Seaman High School students got a high-energy start to the week thanks to the ASA High School Tour, sponsored by the U.S. Marines. The event featured some high-flying athletes doing stunts on their BMX bikes while show emcee Micha Kranz shared statistics on bullying and tips on stopping it.
“In the world of assemblies, everyone remembers certain ones from when they were a kid,” Kranz said. “This is definitely one that will get remembered!”
Kranz noted it can be hard to connect with high school students. The goal is to get their attention with the action sports, and then get them to listen to the message.
“We don’t tell them how to live. We don’t tell them they’re doing bad things. We just give them information that they can make decisions with moving forward,” he said.
Principal Mike Monaghan started the show by rolling across the gym on his 1970s-era skateboard. Before the event began, he said students participated in their seminar classes on a social-emotional lesson on cyber bullying.
“It’s a good way to get them ready for this assembly, where the message is a good one on bullying prevention,” Monaghan said.
The event showed off the skills of four talented BMX athletes, all of whom have participated in the X Games. Koji Kraft, who just came off a tour with Ringling Brothers and Barnum and Bailey Circus showing off his skills, was the first to send his bike up in the air off the ramp in the center of the gym floor. Jake Hinke, known as the heartthrob, followed. He is an Olympic hopeful thanks to BMX and skateboarding being included in the next summer games.

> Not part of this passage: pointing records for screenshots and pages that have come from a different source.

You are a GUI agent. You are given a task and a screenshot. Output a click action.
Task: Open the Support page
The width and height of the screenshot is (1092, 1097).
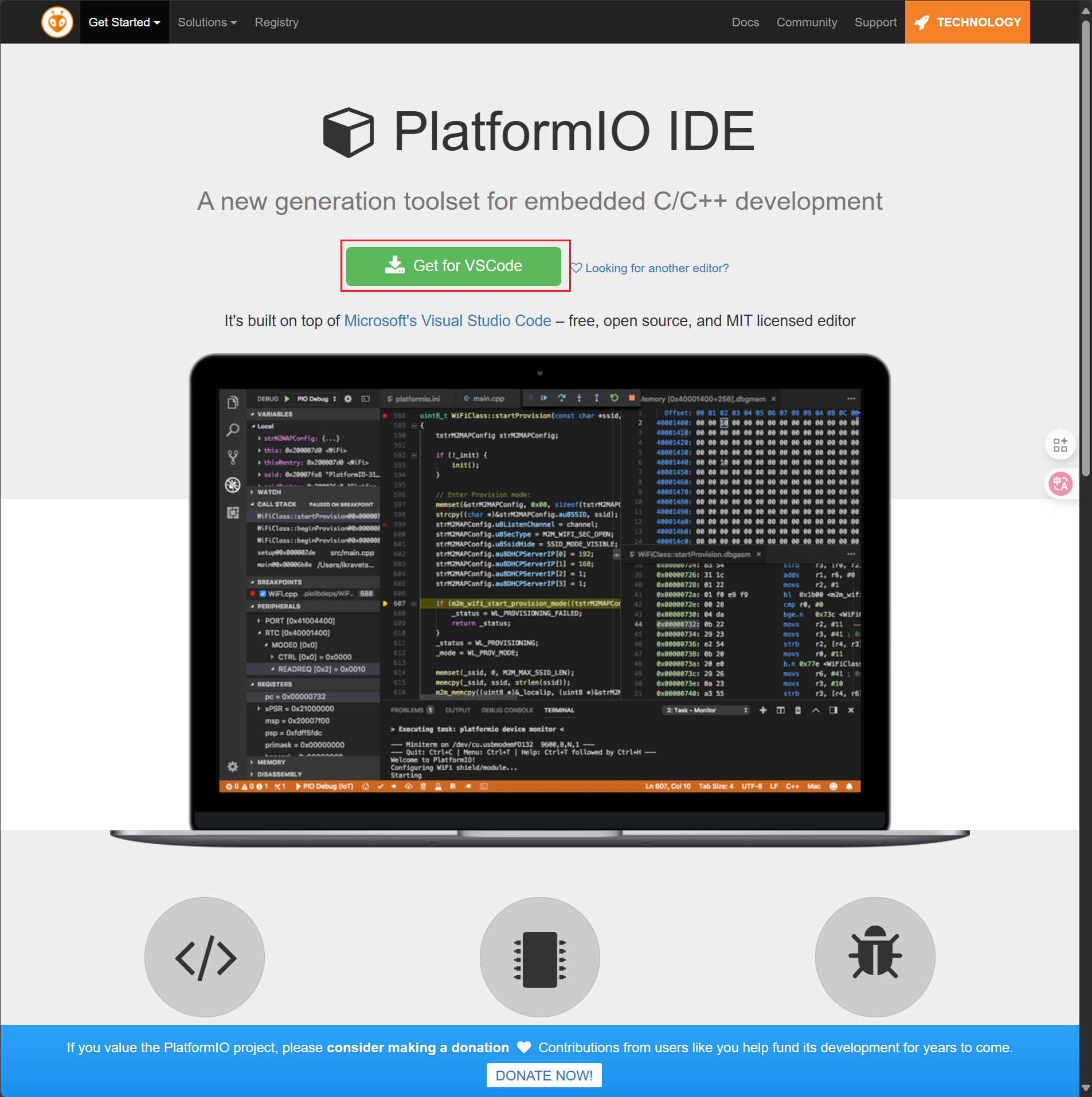click(875, 22)
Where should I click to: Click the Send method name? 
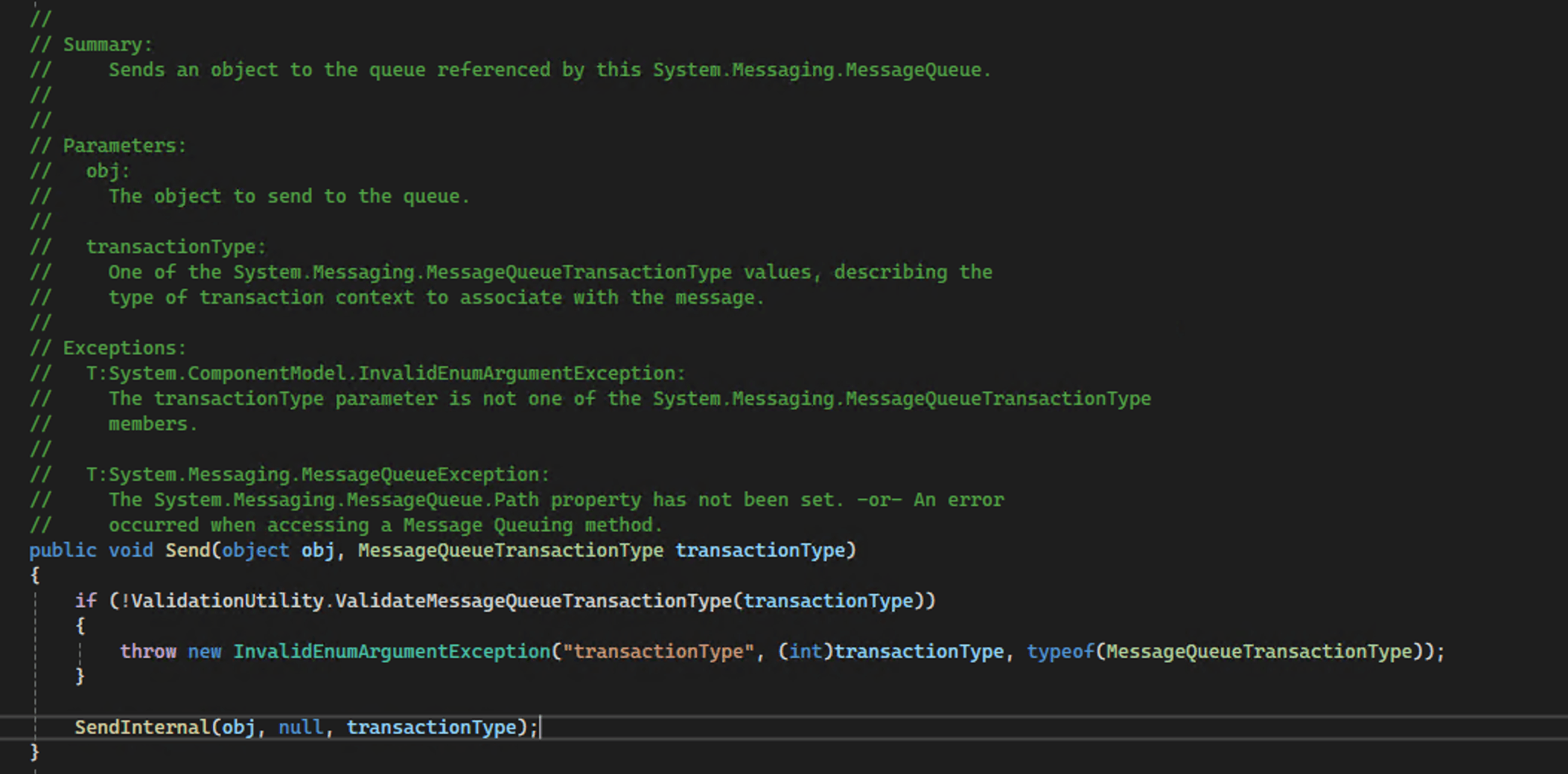click(x=188, y=550)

Mykel Larrin earned a Big Air bronze medal in the 2015 X Games and has participated in Bikes over Baghdad, performing for U.S. troops in the Middle East. Bullying is a lot more rampant now with social media than it was when he was younger and you had to meet the bully face to face, he said.
All of the performers have faced bullying at some point thanks to their non-traditional sport, Larrin said.
That point was also made by Dane Beardsley. He is known as a flatlander, where all of his tricks are performed on the ground with a bike without breaks. He spins it around, upside down and sometimes takes his hands completely off the bike for a long as he can before his feet touch the pedals. He also has an education degree and is a secondary substitute teacher when he’s not on tour.
“In my school, if you weren’t on the basketball team or the football team, and you were a guy like me, it was very difficult,” Beardsley said. “People would make fun of me, saying ‘What are you riding that little bike for? Get a car.’ Stuff like that.”
“Hasn’t all of us gone through some type of bullying,” he said. “I’d like to meet the person who hasn’t. Can you imagine being a teenager these days? I would lose my mind. When I got into [BMX], there was no money into it. There were no X Games. It was counter culture. No one got into this to pick up girls, but there were little kids who liked to watch us.”
The event was sponsored by the Marines, so it was free to the school. However, it wasn’t used as a recruiting tool.
“We’re in high schools every day just looking for the next generation of Marines,” said Staff Sargent Tanner Larkin. “The anti-bullying campaign is important to us because these are our future leaders in our community we work in. We want to make sure the school is a healthy environment for these kids to be in.”
The grand finale of the morning was Big Air Larrin flipping his bike over the top of Monaghan, who sat in a chair at the top of the ramp. Monaghan had his cellphone out to video the jump but actually flinched and closed his eyes while Larrin sailed overhead.
All the performers shared the same anti-bullying message encouraging students to stand up for themselves and to speak up when they see bullying occur. Also, they wanted students to not be afraid to ask for help from a trusted adult.
“Most importantly, have self confidence in yourself. If you’re doing something that makes you happy, you’re on the right path,” said Flatlander Beardsley. “And if you’re having trouble connecting with people, there’s somebody out there that understands. Sometimes they’re hard to find. I had three friends in the whole school. But, really, we only need a couple of good friends to get you through tough times.”